Its presence, its ordinariness, didn’t belong in the nightmare. For some kind of reassurance Tilja stooped to stroke its back, but again it moved out of reach and sat watching the pair on the walkway.

Halfway between the two towers they halted and the creature crouched and sniffed noisily at the paving. It licked the place vigorously, looked up and gave a purring snarl, its tongue lolling from an enormous, jagged-fanged mouth. It had one eye, in the middle of its forehead. The woman—she had turned her face into the moonlight, and Tilja could now be sure—scratched the back of its head and gazed along the wall, directly toward the tower where Tilja was hiding. She was almost as dark as the creature, a smooth, young, handsome face with no life in it at all. The face of a statue.

She stooped gracefully and held her hands over the place the creature had shown her. Ribbons of yellow light glowed between her fingers and the paving. Tilja’s chest started to tingle. Instinctively she put her hand to the place and found that the tingling came from Axtrig, lying between her shift and her blouse, but as soon as her fingers gripped the wood it stopped, and instead the same odd numbness as before flowed into her hand. This time it ran all the way up her arm to the elbow, strong enough for her to recognize it as the terrifying sensation that had almost overwhelmed her coming through the city gate. It came from Axtrig, but it was caused by whatever the woman was doing. Yes, she and her creature were looking for Axtrig—that was the tingling. And Tilja had stopped her when she had laid her hand on the wood— that was the numbness. The magic, instead of reaching out to answer the woman’s summons, had flowed into Tilja’s arm and away.

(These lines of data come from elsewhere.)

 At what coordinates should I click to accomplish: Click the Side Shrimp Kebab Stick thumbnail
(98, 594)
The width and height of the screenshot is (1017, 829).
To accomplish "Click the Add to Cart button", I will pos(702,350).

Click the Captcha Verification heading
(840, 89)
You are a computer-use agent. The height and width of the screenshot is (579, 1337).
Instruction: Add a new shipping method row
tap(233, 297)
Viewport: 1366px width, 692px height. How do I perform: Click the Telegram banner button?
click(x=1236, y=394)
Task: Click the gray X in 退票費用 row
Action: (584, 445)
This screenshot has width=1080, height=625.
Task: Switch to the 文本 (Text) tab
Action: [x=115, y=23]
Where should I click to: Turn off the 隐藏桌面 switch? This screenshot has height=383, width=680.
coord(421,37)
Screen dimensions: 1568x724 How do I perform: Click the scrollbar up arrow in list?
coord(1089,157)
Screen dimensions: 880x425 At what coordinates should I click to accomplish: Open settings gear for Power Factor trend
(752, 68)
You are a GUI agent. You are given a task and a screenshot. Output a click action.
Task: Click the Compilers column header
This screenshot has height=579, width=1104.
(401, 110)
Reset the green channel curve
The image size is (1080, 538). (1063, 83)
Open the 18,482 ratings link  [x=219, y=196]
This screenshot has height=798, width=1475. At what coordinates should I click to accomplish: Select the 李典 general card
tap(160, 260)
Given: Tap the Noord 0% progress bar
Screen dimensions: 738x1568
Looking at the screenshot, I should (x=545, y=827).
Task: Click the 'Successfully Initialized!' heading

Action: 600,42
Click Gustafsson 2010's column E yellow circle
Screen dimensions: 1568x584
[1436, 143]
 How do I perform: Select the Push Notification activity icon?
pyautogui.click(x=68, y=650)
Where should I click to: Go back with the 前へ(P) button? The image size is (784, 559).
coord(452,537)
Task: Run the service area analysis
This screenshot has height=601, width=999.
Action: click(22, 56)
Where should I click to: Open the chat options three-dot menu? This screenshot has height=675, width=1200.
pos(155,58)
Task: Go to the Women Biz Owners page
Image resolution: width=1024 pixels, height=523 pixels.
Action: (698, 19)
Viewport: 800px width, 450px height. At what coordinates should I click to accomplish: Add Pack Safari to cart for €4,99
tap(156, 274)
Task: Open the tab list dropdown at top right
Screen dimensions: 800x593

The woman stayed where she was. The glow of light beneath her hands increased to a glare, but Axtrig remained inert, while the numbness seeped away. The woman rose, frowning, and looked again along the walkway. Tilja was certain that now was the moment when they were going to come and find her, but then saw that the woman seemed to be looking beyond the tower. It was clear from the way she stood that she was now waiting for something, or somebody, coming toward her.

Soon Tilja heard the pad of shod feet and a man came into view, walking toward the woman. Tilja saw only his naked back, with a wild tangle of hair reaching almost to his waist, muscular arms with heavy bracelets above and below the elbows, a wide belt covered with jewels that glittered in the moonlight, baggy knee-length trousers, sandals jeweled like the belt. Over his shoulder he carried a sort of whip, a short handle with several knotted thongs.

The creature waddled forward and faced him, snarling. The man ignored it. It leaped at his throat. Something in the empty air seemed to cuff it aside. The man walked straight toward the woman as if he intended to do the same with her. Now his bulk hid her completely from where Tilja was standing, so she couldn’t see how the woman stopped him, but she must have, somehow.

They faced each other. Tilja could hear low voices, but not the words. It sounded like a language she didn’t know. They seemed to come to some kind of agreement. The man took his whip and held it aloft. The thongs fluttered, as if in a lightly gusting breeze, but there wasn’t one. The numbness came back into Tilja’s hand and arm, and flowed away as before. She could guess what was happening. The man was looking for Axtrig, just as the woman had with her magic ribbons. If Tilja hadn’t been clutching the spoon, the thongs would have been straining toward her. As it was, all they responded to was the little currents of ordinary magic wafting to and fro in the night.